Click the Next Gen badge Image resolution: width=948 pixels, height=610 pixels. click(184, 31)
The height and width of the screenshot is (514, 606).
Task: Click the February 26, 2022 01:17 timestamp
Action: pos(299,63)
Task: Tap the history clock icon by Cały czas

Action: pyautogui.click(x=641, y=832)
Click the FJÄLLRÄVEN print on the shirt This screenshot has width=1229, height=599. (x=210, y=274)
--------
Descripción del problema: Copia sin cambiar nada el tramo de las entradas de arriba que va desde la línea que contiene "Task: Tap the history clock icon by Cały czas" hasta el final, ambas puntas incluidas.

Respuesta escrita:
Task: Tap the history clock icon by Cały czas

Action: pyautogui.click(x=641, y=832)
Click the FJÄLLRÄVEN print on the shirt This screenshot has width=1229, height=599. (x=210, y=274)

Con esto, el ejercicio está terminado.